**Requirements**
Please reproduce the part of the R string-cleaning thread below that begins with "Another, relatively easy, regex" and continues through "a square bracket.", character for character.

6

I'm trying to trim trailing square brackets, inner quotes and slashes in a list of R strings, preferably using dplyr.

Sample data:

df <- c("['Mamie Smith']", "[\"Screamin' Jay Hawkins\"]")

Expected result:

"Mamie Smith", "Screamin' Jay Hawkins"

What I have tried:

gsub("[[]]", "", df) # Throws error

df %>%
  str_replace("[[]]", "") # Also throws error
Laurel
  • 5,965
  • 14
  • 31
  • 57
afrologicinsect
  • 181
  • 13

6 Answers6

3

In base R we can make use of trimws function:

if we are not interested in the non word parts:

trimws(df, whitespace = "\\W+")
[1] "Mamie Smith"           "Screamin' Jay Hawkins"

But if we are only interested in deleting squarebrackets and quotes while leaving other punctuatons, spaces etc then:

trimws(df, whitespace = "[\\]\\[\"']+")
[1] "Mamie Smith"           "Screamin' Jay Hawkins"
Onyambu
  • 67,392
  • 3
  • 24
  • 53
2

Base R:

sapply(regmatches(df, regexec('(\\w.*)(.*\\w)', df)), "[", 1)

[1] "Mamie Smith"           "Screamin' Jay Hawkins"

OR

We could use str_extract from stringr package with this regex:

library(stringr)

str_extract(df, '(\\w.*)(.*\\w)')

[1] "Mamie Smith"           "Screamin' Jay Hawkins"
TarJae
  • 72,363
  • 6
  • 19
  • 66
2

To pair up the square brackets with the accompanying type of quote, you can use:

\[(["'])(.*?)\1]

Explanation

  • \[ Match [
  • (["']) Capture group 1, capture either " or '
  • (.*?) Capture group 2, match as least as possible characters
  • \1 Backreference to group 1 to match the same type of quote
  • ] Match ]

In the replacement use the value of capture group 2 using \\2

Regex demo | R demo

df <- c("['Mamie Smith']", "[\"Screamin' Jay Hawkins\"]")
gsub("\\[([\"'])(.*?)\\1]", "\\2", df)

Output

[1] "Mamie Smith"           "Screamin' Jay Hawkins"
The fourth bird
  • 154,723
  • 16
  • 55
  • 70
2

Another, relatively easy, regex solution is this:

data.frame(df) %>%
  mutate(df = gsub("\\[\\W+|\\W+\\]", "", df))
                     df
1           Mamie Smith
2 Screamin' Jay Hawkins

Here we remove any non-alphanumeric character (\\W+) occurring one or more times on the condition that it be preceded OR (|) followed by a square bracket.

Alternatively, to borrow from @TaerJae but greatly simplified:

library(stringr)
data.frame(df) %>%
  mutate(df = str_extract(df, '\\w.*\\w'))

Here we simply focus on the alphanumeric characters (\\w) on either side of the string, while allowing for any characters (.*) to occur in-between them thus capturing, for example, the apostrophe in Screamin'and the whitespaces.

Chris Ruehlemann
  • 20,321
  • 4
  • 12
  • 34
1

since [, ] and " are special characters you need to 'escape' with a double backslash \\

here's some alt code:

gsub('\\"|\\[|\\]', "", df)

**Dataset content**
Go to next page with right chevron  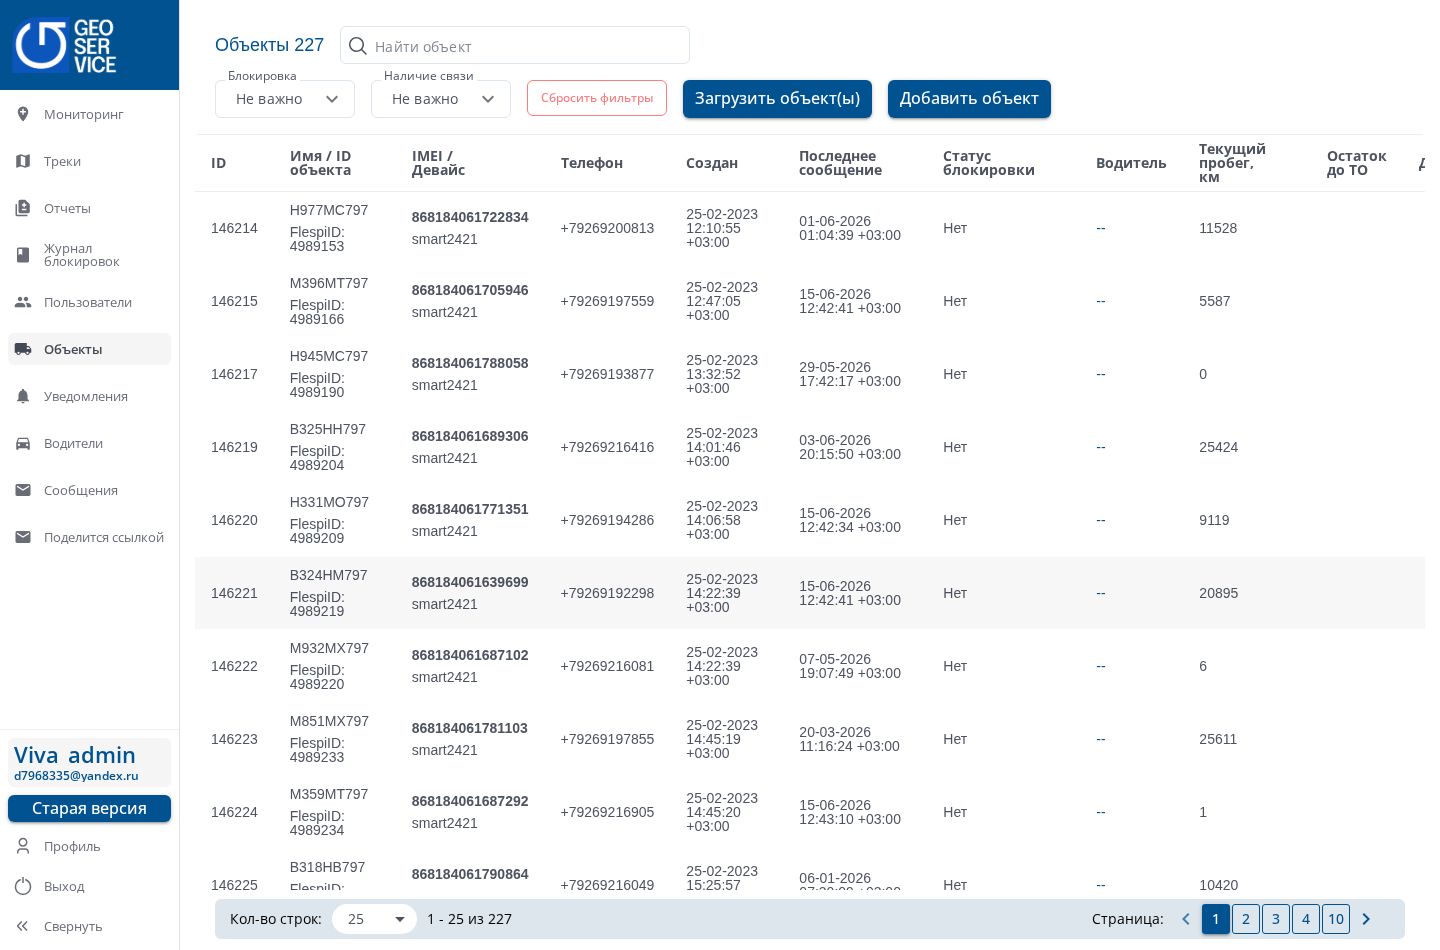[x=1366, y=919]
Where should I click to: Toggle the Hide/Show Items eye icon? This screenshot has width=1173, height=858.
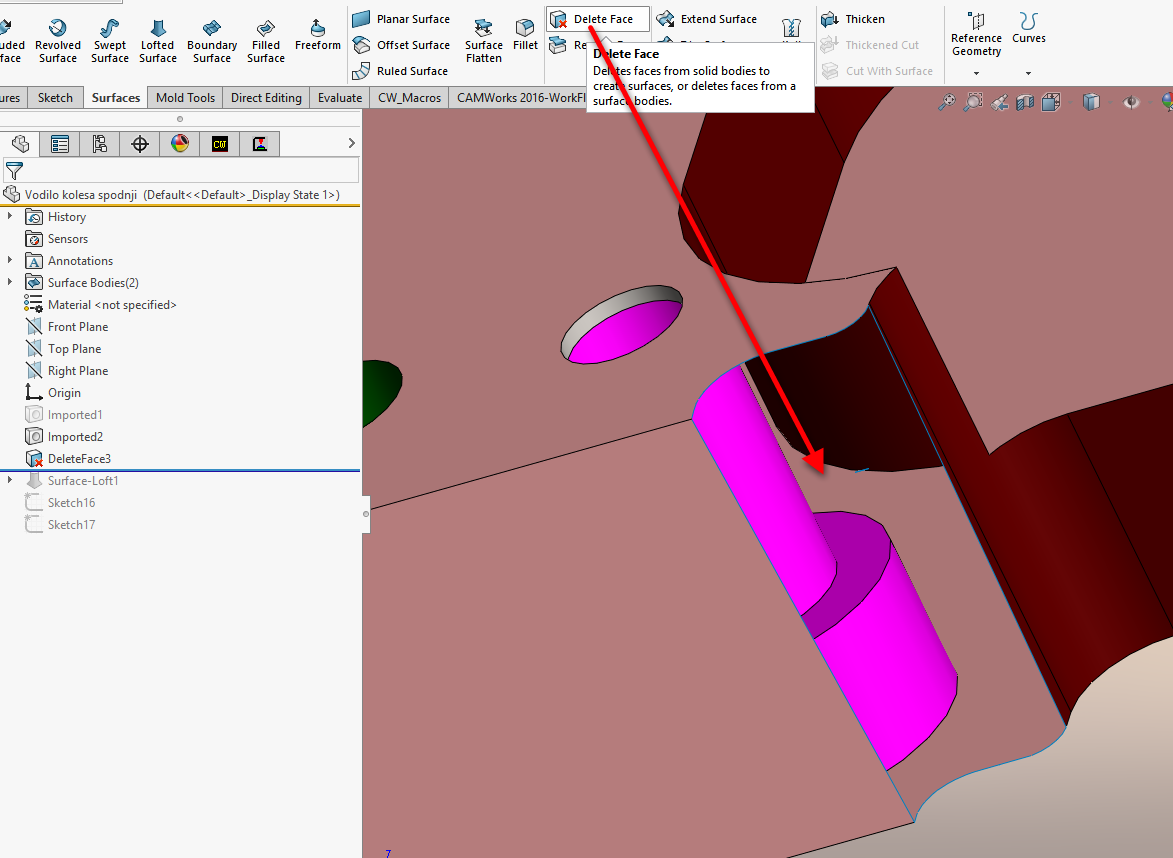[1131, 102]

**Output of the task**
Another, relatively easy, regex solution is this:

data.frame(df) %>%
  mutate(df = gsub("\\[\\W+|\\W+\\]", "", df))
                     df
1           Mamie Smith
2 Screamin' Jay Hawkins

Here we remove any non-alphanumeric character (\\W+) occurring one or more times on the condition that it be preceded OR (|) followed by a square bracket.